» **Your assignment**:
Using the records below, quote only the span that opens with the line containing "399x366 pixels." and closes with the line containing "Task: Expand chevron", exactly and inclusively.

##########

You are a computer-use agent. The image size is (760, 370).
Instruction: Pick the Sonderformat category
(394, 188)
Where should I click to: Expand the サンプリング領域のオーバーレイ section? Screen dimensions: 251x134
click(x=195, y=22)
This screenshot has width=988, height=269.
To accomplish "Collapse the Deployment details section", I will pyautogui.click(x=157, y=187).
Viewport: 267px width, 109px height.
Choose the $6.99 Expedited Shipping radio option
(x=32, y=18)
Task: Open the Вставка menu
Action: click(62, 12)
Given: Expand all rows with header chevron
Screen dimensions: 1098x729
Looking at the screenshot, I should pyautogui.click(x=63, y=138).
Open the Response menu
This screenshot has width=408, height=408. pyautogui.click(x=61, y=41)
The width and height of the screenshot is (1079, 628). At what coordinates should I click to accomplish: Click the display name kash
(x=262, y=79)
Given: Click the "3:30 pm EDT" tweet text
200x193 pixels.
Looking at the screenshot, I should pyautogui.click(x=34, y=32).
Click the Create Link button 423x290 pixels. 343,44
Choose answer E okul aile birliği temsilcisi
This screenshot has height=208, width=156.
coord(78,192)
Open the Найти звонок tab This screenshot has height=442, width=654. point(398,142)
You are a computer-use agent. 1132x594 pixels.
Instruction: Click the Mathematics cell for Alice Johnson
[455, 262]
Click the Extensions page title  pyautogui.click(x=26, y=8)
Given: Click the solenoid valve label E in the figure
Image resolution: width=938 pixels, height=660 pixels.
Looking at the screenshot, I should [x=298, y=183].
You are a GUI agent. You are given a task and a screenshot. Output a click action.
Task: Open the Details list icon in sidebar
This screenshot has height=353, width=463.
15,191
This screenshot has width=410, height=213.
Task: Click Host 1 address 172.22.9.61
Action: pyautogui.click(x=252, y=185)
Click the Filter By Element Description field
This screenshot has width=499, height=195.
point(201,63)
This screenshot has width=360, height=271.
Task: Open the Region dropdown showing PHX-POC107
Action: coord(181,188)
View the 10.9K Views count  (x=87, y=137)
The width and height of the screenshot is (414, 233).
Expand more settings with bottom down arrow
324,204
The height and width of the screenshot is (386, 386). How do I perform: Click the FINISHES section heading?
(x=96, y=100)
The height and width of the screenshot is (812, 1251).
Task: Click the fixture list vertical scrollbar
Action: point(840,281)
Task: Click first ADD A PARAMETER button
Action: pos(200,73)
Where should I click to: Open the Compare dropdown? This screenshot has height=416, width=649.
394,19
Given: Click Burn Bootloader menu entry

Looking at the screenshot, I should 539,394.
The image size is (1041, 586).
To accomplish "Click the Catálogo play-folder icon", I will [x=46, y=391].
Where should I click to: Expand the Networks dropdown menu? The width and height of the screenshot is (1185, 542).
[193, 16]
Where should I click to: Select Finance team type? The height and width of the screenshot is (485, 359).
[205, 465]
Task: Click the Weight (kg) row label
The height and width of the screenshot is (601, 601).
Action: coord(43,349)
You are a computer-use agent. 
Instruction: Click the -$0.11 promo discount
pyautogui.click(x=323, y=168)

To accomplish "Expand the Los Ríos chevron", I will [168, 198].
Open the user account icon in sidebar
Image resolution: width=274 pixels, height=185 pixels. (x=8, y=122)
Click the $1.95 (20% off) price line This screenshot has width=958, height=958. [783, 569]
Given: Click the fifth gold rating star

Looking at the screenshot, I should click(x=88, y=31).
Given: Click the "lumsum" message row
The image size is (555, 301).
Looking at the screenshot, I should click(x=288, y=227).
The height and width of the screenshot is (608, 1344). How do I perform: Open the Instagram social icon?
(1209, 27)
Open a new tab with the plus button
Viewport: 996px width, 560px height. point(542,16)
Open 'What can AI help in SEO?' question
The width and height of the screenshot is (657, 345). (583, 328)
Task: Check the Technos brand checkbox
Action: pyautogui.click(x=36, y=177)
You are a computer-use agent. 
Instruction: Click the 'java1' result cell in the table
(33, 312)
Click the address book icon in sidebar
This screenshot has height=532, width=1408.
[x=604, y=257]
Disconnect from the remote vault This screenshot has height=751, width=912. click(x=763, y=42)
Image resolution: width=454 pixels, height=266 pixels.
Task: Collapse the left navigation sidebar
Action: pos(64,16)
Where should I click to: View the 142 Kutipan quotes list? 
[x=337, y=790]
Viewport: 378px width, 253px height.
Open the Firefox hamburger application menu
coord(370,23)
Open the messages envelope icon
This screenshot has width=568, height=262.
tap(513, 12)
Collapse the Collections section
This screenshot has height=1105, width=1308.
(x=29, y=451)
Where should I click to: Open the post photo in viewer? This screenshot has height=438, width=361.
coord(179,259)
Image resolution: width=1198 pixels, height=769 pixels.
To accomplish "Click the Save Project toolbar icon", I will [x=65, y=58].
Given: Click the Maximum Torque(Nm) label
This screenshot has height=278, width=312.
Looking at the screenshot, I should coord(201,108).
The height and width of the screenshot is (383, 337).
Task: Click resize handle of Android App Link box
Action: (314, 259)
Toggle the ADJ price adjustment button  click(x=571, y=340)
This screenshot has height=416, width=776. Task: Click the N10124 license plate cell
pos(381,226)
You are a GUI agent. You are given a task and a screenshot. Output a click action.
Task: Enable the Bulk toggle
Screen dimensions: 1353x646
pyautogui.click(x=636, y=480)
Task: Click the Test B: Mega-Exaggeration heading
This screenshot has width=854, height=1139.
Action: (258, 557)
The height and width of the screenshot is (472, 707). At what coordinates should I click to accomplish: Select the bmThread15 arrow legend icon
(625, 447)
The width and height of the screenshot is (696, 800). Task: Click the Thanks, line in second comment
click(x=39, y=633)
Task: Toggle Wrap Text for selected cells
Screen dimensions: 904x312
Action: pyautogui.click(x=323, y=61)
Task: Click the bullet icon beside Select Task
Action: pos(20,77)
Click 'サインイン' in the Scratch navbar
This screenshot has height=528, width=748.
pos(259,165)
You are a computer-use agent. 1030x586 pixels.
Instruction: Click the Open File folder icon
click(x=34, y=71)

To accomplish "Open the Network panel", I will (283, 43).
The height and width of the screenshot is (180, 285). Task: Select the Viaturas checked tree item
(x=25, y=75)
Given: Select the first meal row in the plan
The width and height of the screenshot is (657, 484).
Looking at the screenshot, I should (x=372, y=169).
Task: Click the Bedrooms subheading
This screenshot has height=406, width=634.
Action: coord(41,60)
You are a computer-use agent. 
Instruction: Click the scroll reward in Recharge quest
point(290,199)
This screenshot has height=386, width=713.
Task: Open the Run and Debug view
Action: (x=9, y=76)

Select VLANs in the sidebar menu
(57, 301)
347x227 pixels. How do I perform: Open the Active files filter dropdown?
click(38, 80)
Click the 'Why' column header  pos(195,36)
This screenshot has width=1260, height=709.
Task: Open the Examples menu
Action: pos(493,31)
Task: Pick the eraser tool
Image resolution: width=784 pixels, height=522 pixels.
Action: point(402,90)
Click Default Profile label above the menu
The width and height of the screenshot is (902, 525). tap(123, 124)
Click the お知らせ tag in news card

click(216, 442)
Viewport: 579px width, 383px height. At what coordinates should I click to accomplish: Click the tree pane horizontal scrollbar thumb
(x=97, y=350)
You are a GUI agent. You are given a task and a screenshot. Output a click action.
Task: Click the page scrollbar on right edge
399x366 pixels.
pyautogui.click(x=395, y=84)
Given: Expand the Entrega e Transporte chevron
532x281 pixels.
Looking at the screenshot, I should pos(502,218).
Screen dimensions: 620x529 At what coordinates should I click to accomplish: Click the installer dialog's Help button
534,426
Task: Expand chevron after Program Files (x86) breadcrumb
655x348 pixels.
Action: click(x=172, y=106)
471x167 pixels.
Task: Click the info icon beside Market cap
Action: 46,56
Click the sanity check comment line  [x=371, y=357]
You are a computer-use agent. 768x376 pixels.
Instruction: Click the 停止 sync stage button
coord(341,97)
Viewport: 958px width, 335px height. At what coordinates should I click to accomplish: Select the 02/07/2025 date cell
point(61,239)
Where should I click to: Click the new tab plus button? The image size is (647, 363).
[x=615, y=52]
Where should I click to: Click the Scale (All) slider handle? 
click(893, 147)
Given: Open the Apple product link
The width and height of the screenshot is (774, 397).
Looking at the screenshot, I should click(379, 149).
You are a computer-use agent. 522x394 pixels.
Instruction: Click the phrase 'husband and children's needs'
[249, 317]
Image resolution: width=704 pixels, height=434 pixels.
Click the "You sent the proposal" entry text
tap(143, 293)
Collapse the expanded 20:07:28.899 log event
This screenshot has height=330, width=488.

##########

» **Exercise solution**:
399x366 pixels.
pyautogui.click(x=395, y=84)
Given: Expand the Entrega e Transporte chevron
532x281 pixels.
Looking at the screenshot, I should pos(502,218).
Screen dimensions: 620x529 At what coordinates should I click to accomplish: Click the installer dialog's Help button
534,426
Task: Expand chevron after Program Files (x86) breadcrumb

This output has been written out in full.